__WHAT IS EXPECTED__:
Rewrite the rows below, replacing "Where is" with "Locate" and leaving everything else unchanged.

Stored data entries
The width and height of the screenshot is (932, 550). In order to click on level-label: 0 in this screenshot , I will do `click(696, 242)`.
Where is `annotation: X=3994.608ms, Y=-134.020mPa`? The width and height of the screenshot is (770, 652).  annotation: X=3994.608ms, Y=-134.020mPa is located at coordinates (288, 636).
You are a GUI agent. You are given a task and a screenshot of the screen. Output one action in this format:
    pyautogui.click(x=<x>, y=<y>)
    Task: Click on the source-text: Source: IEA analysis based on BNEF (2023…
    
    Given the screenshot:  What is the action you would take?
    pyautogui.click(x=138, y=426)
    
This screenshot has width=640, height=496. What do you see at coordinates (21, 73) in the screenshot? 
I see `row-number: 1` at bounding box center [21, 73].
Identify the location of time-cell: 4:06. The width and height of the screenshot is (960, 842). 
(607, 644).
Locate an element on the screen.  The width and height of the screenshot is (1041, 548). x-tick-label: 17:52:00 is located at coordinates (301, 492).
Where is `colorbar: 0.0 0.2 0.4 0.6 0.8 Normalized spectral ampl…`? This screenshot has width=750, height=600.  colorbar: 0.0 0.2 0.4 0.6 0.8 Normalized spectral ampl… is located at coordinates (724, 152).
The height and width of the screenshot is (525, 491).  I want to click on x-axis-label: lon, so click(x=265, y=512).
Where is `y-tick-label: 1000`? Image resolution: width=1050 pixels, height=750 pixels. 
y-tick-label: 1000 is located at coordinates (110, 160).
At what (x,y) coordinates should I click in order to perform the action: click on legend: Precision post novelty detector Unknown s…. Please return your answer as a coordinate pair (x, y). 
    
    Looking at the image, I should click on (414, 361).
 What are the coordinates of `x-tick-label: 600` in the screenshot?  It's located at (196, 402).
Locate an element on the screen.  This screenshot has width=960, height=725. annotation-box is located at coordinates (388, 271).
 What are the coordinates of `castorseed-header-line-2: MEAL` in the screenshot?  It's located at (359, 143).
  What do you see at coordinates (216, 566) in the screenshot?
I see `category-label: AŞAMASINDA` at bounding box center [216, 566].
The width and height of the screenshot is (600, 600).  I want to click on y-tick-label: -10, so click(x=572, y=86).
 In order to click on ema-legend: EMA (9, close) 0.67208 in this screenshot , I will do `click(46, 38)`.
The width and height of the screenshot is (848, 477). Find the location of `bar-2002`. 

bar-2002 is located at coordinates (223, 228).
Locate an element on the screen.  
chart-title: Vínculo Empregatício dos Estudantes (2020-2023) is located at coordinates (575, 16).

__SOLUTION FOR THIS PROBLEM__:
The width and height of the screenshot is (932, 550). In order to click on level-label: 0 in this screenshot , I will do `click(696, 242)`.
Locate `annotation: X=3994.608ms, Y=-134.020mPa`? The width and height of the screenshot is (770, 652).  annotation: X=3994.608ms, Y=-134.020mPa is located at coordinates (288, 636).
You are a GUI agent. You are given a task and a screenshot of the screen. Output one action in this format:
    pyautogui.click(x=<x>, y=<y>)
    Task: Click on the source-text: Source: IEA analysis based on BNEF (2023…
    
    Given the screenshot:  What is the action you would take?
    pyautogui.click(x=138, y=426)
    
This screenshot has width=640, height=496. What do you see at coordinates (21, 73) in the screenshot? 
I see `row-number: 1` at bounding box center [21, 73].
Identify the location of time-cell: 4:06. The width and height of the screenshot is (960, 842). 
(607, 644).
Locate an element on the screen.  The width and height of the screenshot is (1041, 548). x-tick-label: 17:52:00 is located at coordinates (301, 492).
Locate `colorbar: 0.0 0.2 0.4 0.6 0.8 Normalized spectral ampl…`? This screenshot has width=750, height=600.  colorbar: 0.0 0.2 0.4 0.6 0.8 Normalized spectral ampl… is located at coordinates (724, 152).
The height and width of the screenshot is (525, 491).  I want to click on x-axis-label: lon, so click(x=265, y=512).
Locate `y-tick-label: 1000`? Image resolution: width=1050 pixels, height=750 pixels. 
y-tick-label: 1000 is located at coordinates (110, 160).
At what (x,y) coordinates should I click in order to perform the action: click on legend: Precision post novelty detector Unknown s…. Please return your answer as a coordinate pair (x, y). 
    
    Looking at the image, I should click on (414, 361).
 What are the coordinates of `x-tick-label: 600` in the screenshot?  It's located at (196, 402).
Locate an element on the screen.  This screenshot has width=960, height=725. annotation-box is located at coordinates (388, 271).
 What are the coordinates of `castorseed-header-line-2: MEAL` in the screenshot?  It's located at (359, 143).
  What do you see at coordinates (216, 566) in the screenshot?
I see `category-label: AŞAMASINDA` at bounding box center [216, 566].
The width and height of the screenshot is (600, 600).  I want to click on y-tick-label: -10, so click(x=572, y=86).
 In order to click on ema-legend: EMA (9, close) 0.67208 in this screenshot , I will do `click(46, 38)`.
The width and height of the screenshot is (848, 477). Find the location of `bar-2002`. 

bar-2002 is located at coordinates (223, 228).
Locate an element on the screen.  
chart-title: Vínculo Empregatício dos Estudantes (2020-2023) is located at coordinates (575, 16).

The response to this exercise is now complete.